- Exercise details
The full set of entries below must be returned exactly as shown.

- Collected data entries
<<<<

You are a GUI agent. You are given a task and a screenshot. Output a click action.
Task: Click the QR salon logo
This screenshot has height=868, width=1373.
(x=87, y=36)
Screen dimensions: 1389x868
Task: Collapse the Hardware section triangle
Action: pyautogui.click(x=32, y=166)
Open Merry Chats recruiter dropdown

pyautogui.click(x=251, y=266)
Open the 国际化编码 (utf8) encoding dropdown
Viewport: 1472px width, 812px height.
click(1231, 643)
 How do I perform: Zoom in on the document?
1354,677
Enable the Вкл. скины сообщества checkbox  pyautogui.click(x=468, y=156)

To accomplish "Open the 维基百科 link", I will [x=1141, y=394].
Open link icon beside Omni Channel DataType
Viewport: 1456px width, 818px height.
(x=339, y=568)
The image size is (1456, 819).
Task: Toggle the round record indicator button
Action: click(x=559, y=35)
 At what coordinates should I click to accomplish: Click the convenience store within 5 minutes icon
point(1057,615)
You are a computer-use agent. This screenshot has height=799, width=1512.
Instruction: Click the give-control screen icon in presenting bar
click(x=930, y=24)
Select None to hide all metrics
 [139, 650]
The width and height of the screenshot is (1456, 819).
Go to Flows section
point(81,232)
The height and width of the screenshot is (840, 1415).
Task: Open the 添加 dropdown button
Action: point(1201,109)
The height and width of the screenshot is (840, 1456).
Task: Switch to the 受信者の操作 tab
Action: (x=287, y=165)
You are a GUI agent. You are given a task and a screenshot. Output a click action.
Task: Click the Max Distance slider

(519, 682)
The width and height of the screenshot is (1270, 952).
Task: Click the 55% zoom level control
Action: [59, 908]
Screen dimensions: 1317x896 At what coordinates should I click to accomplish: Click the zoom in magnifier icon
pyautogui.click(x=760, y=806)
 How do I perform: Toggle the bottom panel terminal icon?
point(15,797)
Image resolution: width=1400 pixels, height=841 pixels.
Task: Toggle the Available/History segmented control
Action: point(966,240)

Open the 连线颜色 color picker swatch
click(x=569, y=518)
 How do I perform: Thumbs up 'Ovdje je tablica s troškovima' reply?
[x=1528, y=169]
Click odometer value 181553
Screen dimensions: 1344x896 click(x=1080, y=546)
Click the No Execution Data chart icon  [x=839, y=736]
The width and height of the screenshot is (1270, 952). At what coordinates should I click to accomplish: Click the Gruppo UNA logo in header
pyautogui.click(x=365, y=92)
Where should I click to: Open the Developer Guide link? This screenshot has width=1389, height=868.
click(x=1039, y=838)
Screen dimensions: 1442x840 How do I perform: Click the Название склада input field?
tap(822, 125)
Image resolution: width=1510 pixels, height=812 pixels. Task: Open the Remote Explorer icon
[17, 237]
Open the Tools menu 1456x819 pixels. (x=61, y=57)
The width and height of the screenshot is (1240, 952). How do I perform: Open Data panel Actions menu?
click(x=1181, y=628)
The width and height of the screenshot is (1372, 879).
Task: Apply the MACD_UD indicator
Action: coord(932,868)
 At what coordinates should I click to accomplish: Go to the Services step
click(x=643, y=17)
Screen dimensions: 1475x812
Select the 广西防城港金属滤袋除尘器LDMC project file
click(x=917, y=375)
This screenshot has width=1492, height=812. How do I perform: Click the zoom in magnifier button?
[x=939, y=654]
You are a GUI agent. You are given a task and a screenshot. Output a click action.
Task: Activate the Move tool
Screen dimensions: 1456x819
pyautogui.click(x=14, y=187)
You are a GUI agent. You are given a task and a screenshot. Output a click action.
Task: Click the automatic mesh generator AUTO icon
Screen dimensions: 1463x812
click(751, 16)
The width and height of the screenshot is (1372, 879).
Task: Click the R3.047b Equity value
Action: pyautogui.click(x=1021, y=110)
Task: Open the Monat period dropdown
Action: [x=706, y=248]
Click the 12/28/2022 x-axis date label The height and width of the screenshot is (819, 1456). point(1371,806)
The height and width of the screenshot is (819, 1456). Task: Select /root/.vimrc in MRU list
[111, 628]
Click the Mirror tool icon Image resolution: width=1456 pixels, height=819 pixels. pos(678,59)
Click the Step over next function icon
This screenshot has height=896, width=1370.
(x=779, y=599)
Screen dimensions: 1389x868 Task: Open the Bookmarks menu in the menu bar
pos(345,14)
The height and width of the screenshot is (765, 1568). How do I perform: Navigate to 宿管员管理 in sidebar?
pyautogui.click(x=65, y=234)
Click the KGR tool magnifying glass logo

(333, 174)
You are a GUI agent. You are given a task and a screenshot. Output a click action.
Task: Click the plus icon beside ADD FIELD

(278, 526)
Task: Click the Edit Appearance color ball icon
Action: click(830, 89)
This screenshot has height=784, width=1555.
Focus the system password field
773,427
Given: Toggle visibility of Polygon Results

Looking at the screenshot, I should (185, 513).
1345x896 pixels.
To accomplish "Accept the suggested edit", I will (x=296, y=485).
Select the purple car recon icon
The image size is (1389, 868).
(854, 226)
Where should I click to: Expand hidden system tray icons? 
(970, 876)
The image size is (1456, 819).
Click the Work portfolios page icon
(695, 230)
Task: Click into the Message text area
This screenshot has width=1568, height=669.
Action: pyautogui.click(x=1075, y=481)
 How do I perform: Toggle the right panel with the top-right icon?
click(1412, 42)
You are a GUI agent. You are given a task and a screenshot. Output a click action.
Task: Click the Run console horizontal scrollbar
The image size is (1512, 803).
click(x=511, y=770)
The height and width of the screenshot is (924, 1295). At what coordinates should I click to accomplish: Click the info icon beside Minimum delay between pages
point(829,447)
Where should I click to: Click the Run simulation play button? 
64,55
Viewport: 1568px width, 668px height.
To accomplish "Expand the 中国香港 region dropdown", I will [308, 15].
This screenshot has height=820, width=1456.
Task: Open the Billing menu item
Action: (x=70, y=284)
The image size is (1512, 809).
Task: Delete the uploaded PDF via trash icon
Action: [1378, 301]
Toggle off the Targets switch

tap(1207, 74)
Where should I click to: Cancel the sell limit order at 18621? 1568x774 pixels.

>>>>

- Response to the exercise
You are a GUI agent. You are given a task and a screenshot. Output a click action.
Task: Click the QR salon logo
This screenshot has height=868, width=1373.
(x=87, y=36)
Screen dimensions: 1389x868
Task: Collapse the Hardware section triangle
Action: pyautogui.click(x=32, y=166)
Open Merry Chats recruiter dropdown

pyautogui.click(x=251, y=266)
Open the 国际化编码 (utf8) encoding dropdown
Viewport: 1472px width, 812px height.
click(1231, 643)
 How do I perform: Zoom in on the document?
1354,677
Enable the Вкл. скины сообщества checkbox  pyautogui.click(x=468, y=156)

To accomplish "Open the 维基百科 link", I will [x=1141, y=394].
Open link icon beside Omni Channel DataType
Viewport: 1456px width, 818px height.
(x=339, y=568)
The image size is (1456, 819).
Task: Toggle the round record indicator button
Action: click(x=559, y=35)
 At what coordinates should I click to accomplish: Click the convenience store within 5 minutes icon
point(1057,615)
You are a computer-use agent. This screenshot has height=799, width=1512.
Instruction: Click the give-control screen icon in presenting bar
click(x=930, y=24)
Select None to hide all metrics
 [139, 650]
The width and height of the screenshot is (1456, 819).
Go to Flows section
point(81,232)
The height and width of the screenshot is (840, 1415).
Task: Open the 添加 dropdown button
Action: point(1201,109)
The height and width of the screenshot is (840, 1456).
Task: Switch to the 受信者の操作 tab
Action: (x=287, y=165)
You are a GUI agent. You are given a task and a screenshot. Output a click action.
Task: Click the Max Distance slider

(519, 682)
The width and height of the screenshot is (1270, 952).
Task: Click the 55% zoom level control
Action: [59, 908]
Screen dimensions: 1317x896 At what coordinates should I click to accomplish: Click the zoom in magnifier icon
pyautogui.click(x=760, y=806)
 How do I perform: Toggle the bottom panel terminal icon?
point(15,797)
Image resolution: width=1400 pixels, height=841 pixels.
Task: Toggle the Available/History segmented control
Action: point(966,240)

Open the 连线颜色 color picker swatch
click(x=569, y=518)
 How do I perform: Thumbs up 'Ovdje je tablica s troškovima' reply?
[x=1528, y=169]
Click odometer value 181553
Screen dimensions: 1344x896 click(x=1080, y=546)
Click the No Execution Data chart icon  [x=839, y=736]
The width and height of the screenshot is (1270, 952). At what coordinates should I click to accomplish: Click the Gruppo UNA logo in header
pyautogui.click(x=365, y=92)
Where should I click to: Open the Developer Guide link? This screenshot has width=1389, height=868.
click(x=1039, y=838)
Screen dimensions: 1442x840 How do I perform: Click the Название склада input field?
tap(822, 125)
Image resolution: width=1510 pixels, height=812 pixels. Task: Open the Remote Explorer icon
[17, 237]
Open the Tools menu 1456x819 pixels. (x=61, y=57)
The width and height of the screenshot is (1240, 952). How do I perform: Open Data panel Actions menu?
click(x=1181, y=628)
The width and height of the screenshot is (1372, 879).
Task: Apply the MACD_UD indicator
Action: coord(932,868)
 At what coordinates should I click to accomplish: Go to the Services step
click(x=643, y=17)
Screen dimensions: 1475x812
Select the 广西防城港金属滤袋除尘器LDMC project file
click(x=917, y=375)
This screenshot has width=1492, height=812. How do I perform: Click the zoom in magnifier button?
[x=939, y=654]
You are a GUI agent. You are given a task and a screenshot. Output a click action.
Task: Activate the Move tool
Screen dimensions: 1456x819
pyautogui.click(x=14, y=187)
You are a GUI agent. You are given a task and a screenshot. Output a click action.
Task: Click the automatic mesh generator AUTO icon
Screen dimensions: 1463x812
click(751, 16)
The width and height of the screenshot is (1372, 879).
Task: Click the R3.047b Equity value
Action: pyautogui.click(x=1021, y=110)
Task: Open the Monat period dropdown
Action: [x=706, y=248]
Click the 12/28/2022 x-axis date label The height and width of the screenshot is (819, 1456). point(1371,806)
The height and width of the screenshot is (819, 1456). Task: Select /root/.vimrc in MRU list
[111, 628]
Click the Mirror tool icon Image resolution: width=1456 pixels, height=819 pixels. pos(678,59)
Click the Step over next function icon
This screenshot has height=896, width=1370.
(x=779, y=599)
Screen dimensions: 1389x868 Task: Open the Bookmarks menu in the menu bar
pos(345,14)
The height and width of the screenshot is (765, 1568). How do I perform: Navigate to 宿管员管理 in sidebar?
pyautogui.click(x=65, y=234)
Click the KGR tool magnifying glass logo

(333, 174)
You are a GUI agent. You are given a task and a screenshot. Output a click action.
Task: Click the plus icon beside ADD FIELD

(278, 526)
Task: Click the Edit Appearance color ball icon
Action: click(830, 89)
This screenshot has height=784, width=1555.
Focus the system password field
773,427
Given: Toggle visibility of Polygon Results

Looking at the screenshot, I should (185, 513).
1345x896 pixels.
To accomplish "Accept the suggested edit", I will (x=296, y=485).
Select the purple car recon icon
The image size is (1389, 868).
(854, 226)
Where should I click to: Expand hidden system tray icons? 
(970, 876)
The image size is (1456, 819).
Click the Work portfolios page icon
(695, 230)
Task: Click into the Message text area
This screenshot has width=1568, height=669.
Action: pyautogui.click(x=1075, y=481)
 How do I perform: Toggle the right panel with the top-right icon?
click(1412, 42)
You are a GUI agent. You are given a task and a screenshot. Output a click action.
Task: Click the Run console horizontal scrollbar
The image size is (1512, 803).
click(x=511, y=770)
The height and width of the screenshot is (924, 1295). At what coordinates should I click to accomplish: Click the info icon beside Minimum delay between pages
point(829,447)
Where should I click to: Click the Run simulation play button? 
64,55
Viewport: 1568px width, 668px height.
To accomplish "Expand the 中国香港 region dropdown", I will [308, 15].
This screenshot has height=820, width=1456.
Task: Open the Billing menu item
Action: (x=70, y=284)
The image size is (1512, 809).
Task: Delete the uploaded PDF via trash icon
Action: [1378, 301]
Toggle off the Targets switch

tap(1207, 74)
Where should I click to: Cancel the sell limit order at 18621? 1568x774 pixels.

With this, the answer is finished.